June 10, 2023


Connecting Asian writers with global readers

Essay: Nani ka Ghar by Abha Prakash

1 min read

In this personal essay, Abha Prakash takes us through the lanes of Old Delhi as she reminisces about her childhood and Nani ka Ghar.

Civil Lines was considered a stately neighbourhood to grow up in. Nestled in the east end of Old Delhi, an area relatively uncongested and less polluted than the busy roads of Kashmiri Gate and Daryaganj that flanked the walled city, more commonly known as Chandni Chowk, Civil Lines had wide roads shaded with Gulmohar trees and large pavements for pedestrians to walk their pedigreed dogs. 

Underhill Road, where we lived, branched off from the main Ring Road and sloped up towards the wooded area known as the Ridge which spread out north into the university campus where my mother taught Botany at Daulat Ram, a women’s college.

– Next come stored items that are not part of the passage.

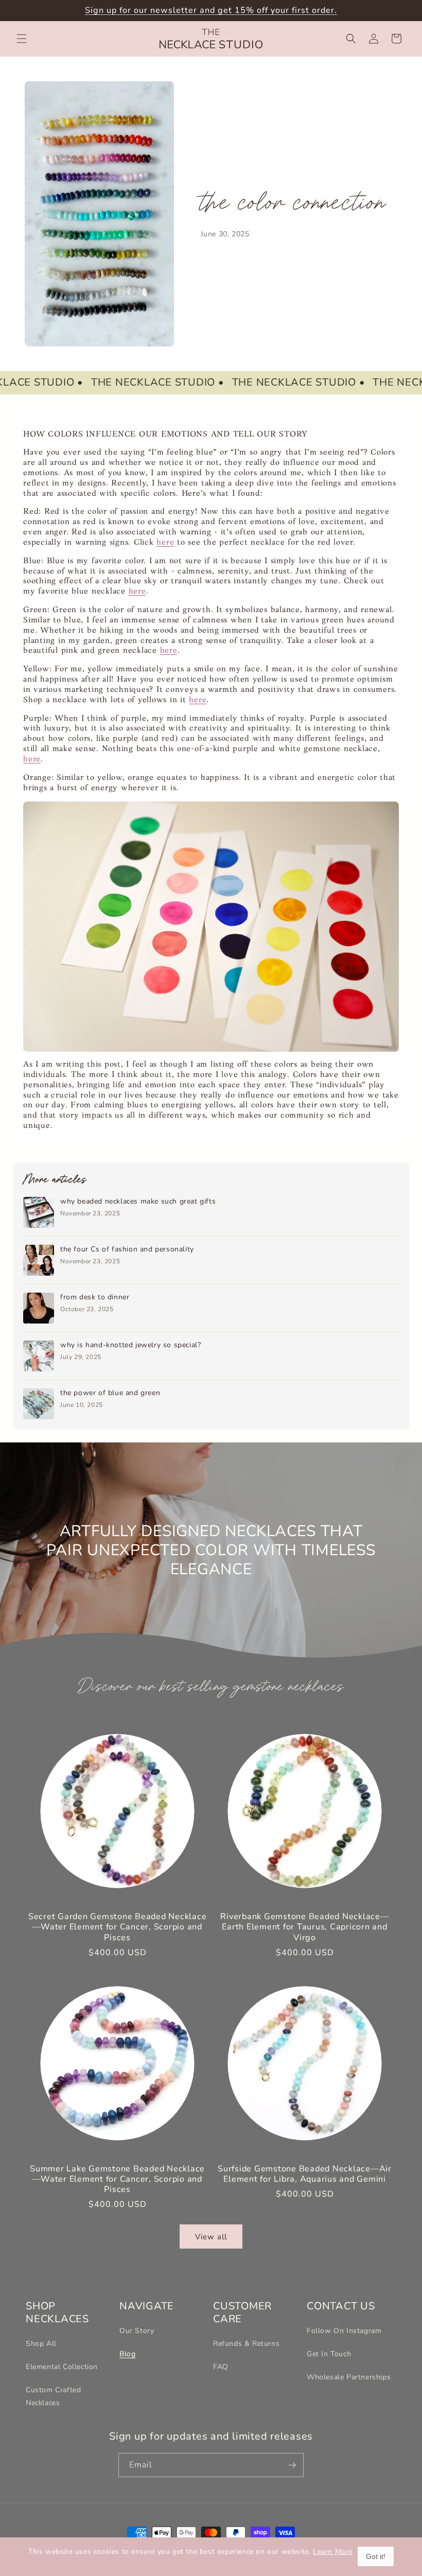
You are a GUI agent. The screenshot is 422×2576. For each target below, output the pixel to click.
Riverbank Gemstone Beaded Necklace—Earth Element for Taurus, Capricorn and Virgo (304, 1926)
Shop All (41, 2343)
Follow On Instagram (344, 2331)
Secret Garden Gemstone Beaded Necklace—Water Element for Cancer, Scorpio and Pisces (117, 1926)
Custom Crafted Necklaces (53, 2396)
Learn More (333, 2551)
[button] (21, 38)
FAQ (220, 2367)
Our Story (136, 2331)
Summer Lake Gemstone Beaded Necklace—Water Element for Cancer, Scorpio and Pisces (117, 2179)
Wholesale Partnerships (349, 2377)
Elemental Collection (62, 2367)
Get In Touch (329, 2354)
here (165, 542)
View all (211, 2237)
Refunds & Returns (246, 2343)
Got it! (375, 2556)
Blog (127, 2354)
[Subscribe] (291, 2465)
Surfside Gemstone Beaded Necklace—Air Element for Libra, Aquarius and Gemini (305, 2174)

With only a single bank and a couple of schools in the vicinity, Civil Lines was landmarked by the Secretariat, the Indraprastha College for Women where one of my aunts was a professor, and Exchange Stores, a glass-fronted department store that sold imported candies and chocolates. The fancy Oberoi Maidens Hotel with its colonial style, white-columned facade marked the other end of the locality behind which Commissioner’s Lane, where my maternal grandmother’s palatial house stood, snaked down towards the river Yamuna.